About

I grew up in Kolkata, wanting to be a Physicist. For all its flaws, I have always wanted to solve really hard problems.[1] I am currently a student at Rice University where I study Mathematics and Electrical Engineering. Some things about me:

  • I’m currently building Optica Industries
  • I love writing, creating at the intersection of intelligence & embodiment, and startups.
  • I spent about a decade learning visual arts (Japanese Ceramics & Oil Painting) and about 2 years practicing astrophotography. From art I derive taste, and from taste, art.

I am working towards realising what I want the outcome of my life to be, there’s a lot I do not know, but here are some things I believe that guide my search:

  • The physical world is under-indexed. The most important problems left are ones you can touch.
    • Intelligence without embodiment is incomplete.
    • Manufacturing is a leverage point.
    • Software optimised everything it could reach. What it couldn’t reach is where the real work is. The next decade belongs to people who can do both.
    • The gap between what we can simulate and what we can build in the real world is the most honest measure of how much we don’t understand.
  • On How To Think
    • First principles thinking is only useful if you actually know enough principles.
    • Depth is a competitive advantage that compounds.
      • The interesting stuff is always one layer deeper.
      • Depth without urgency is just procrastination.
    • Contrarianism is not the same as being right. But consensus is almost never where the interesting questions live.
    • Uncertainty is information. Certainty too early is a sign you stopped asking questions.
    • The scientific method is underrated in industry: Form a hypothesis. Test it cheaply. Update hard.
  • On Building
    • Taste is a technical skill. You cannot build something that matters without it.
      • Ambition without taste produces noise. Taste without ambition produces nothing.
      • Knowing what’s worth building is as hard as building it.
    • Startups are the highest leverage way to run an experiment on reality. Everything else is commentary.
    • Being early is indistinguishable from being wrong until it isn’t.
  • On People
    • Curiosity is a skill, not a trait. It atrophies if you don’t use it.
    • Talent is more evenly distributed than opportunity.
    • The best collaborators make you think faster, not just work faster.
    • Compounding is the most powerful force in knowledge. The person who goes one level deeper every year for a decade is in a different universe from everyone else.

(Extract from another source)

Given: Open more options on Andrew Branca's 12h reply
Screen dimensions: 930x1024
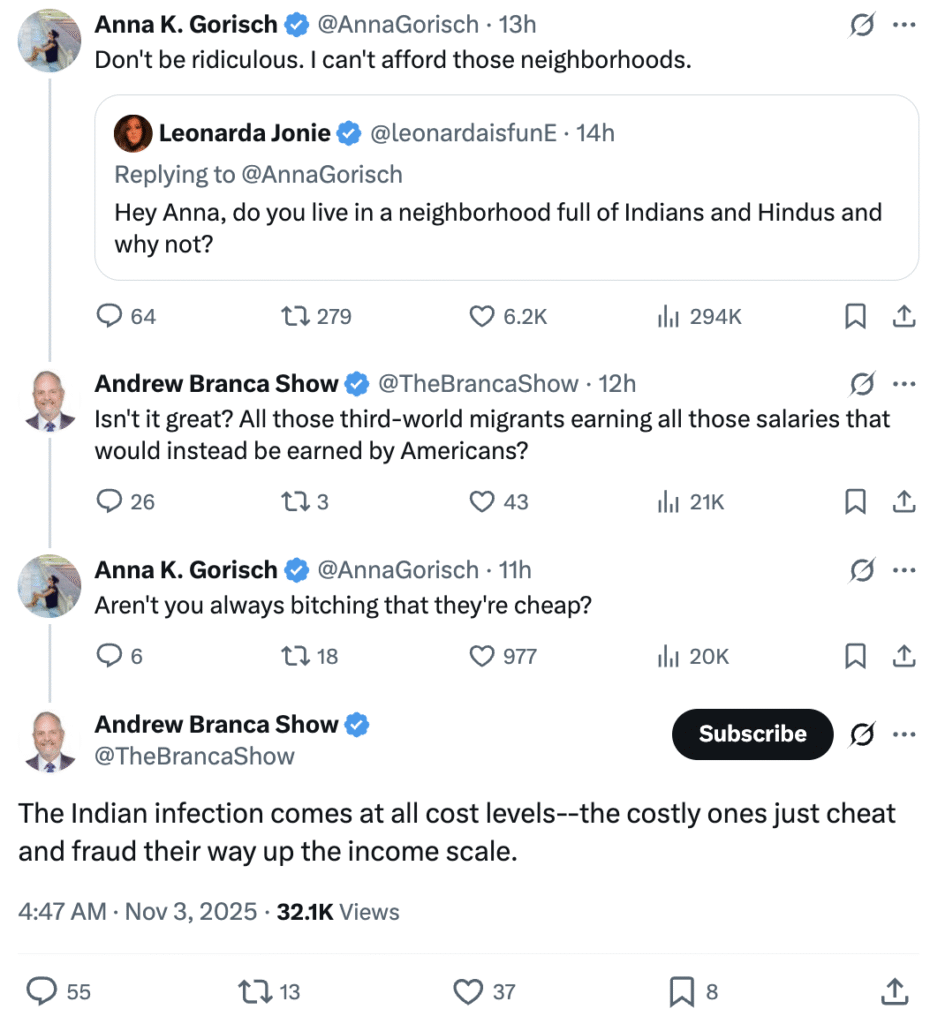Looking at the screenshot, I should point(903,384).

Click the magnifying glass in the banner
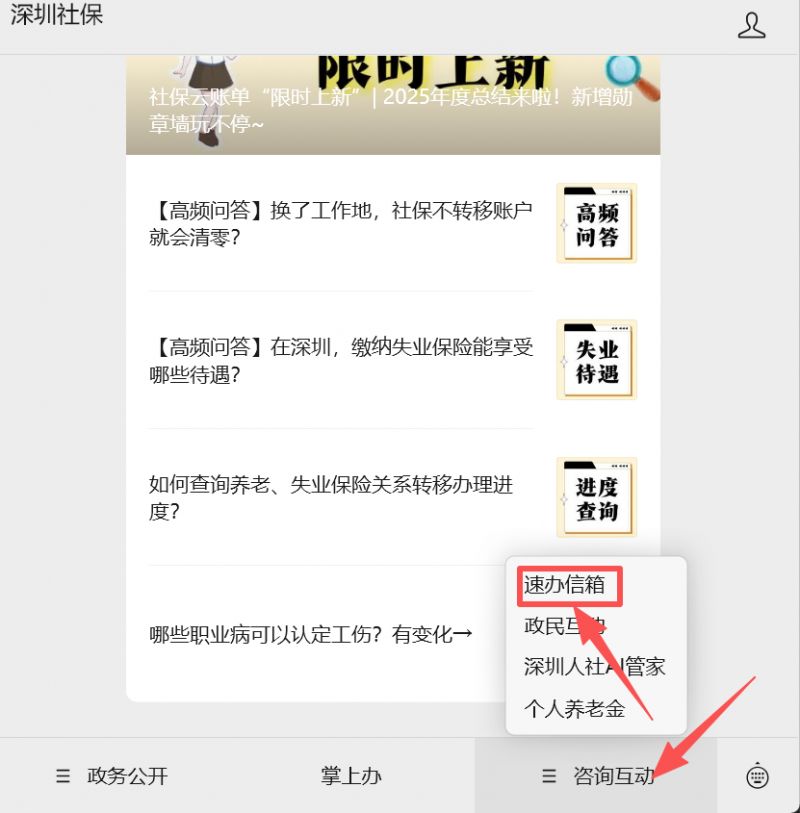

Most of this I learned by being wrong first. I’m probably still wrong about some of it. That’s the point. I am open to all problems, but here is a small subset that really interest me.

  • A complete theory of intelligence. How does understanding emerge from experience?
    • Why certain arrangements of matter produce understanding at all. What is the physical basis of intelligence?
  • The simulation-to-reality gap. How do you build a robot that learns the real world without ever having to live in it?
  • Large-scale self-supervised learning. Can we recover the latent structure of the world directly from observations?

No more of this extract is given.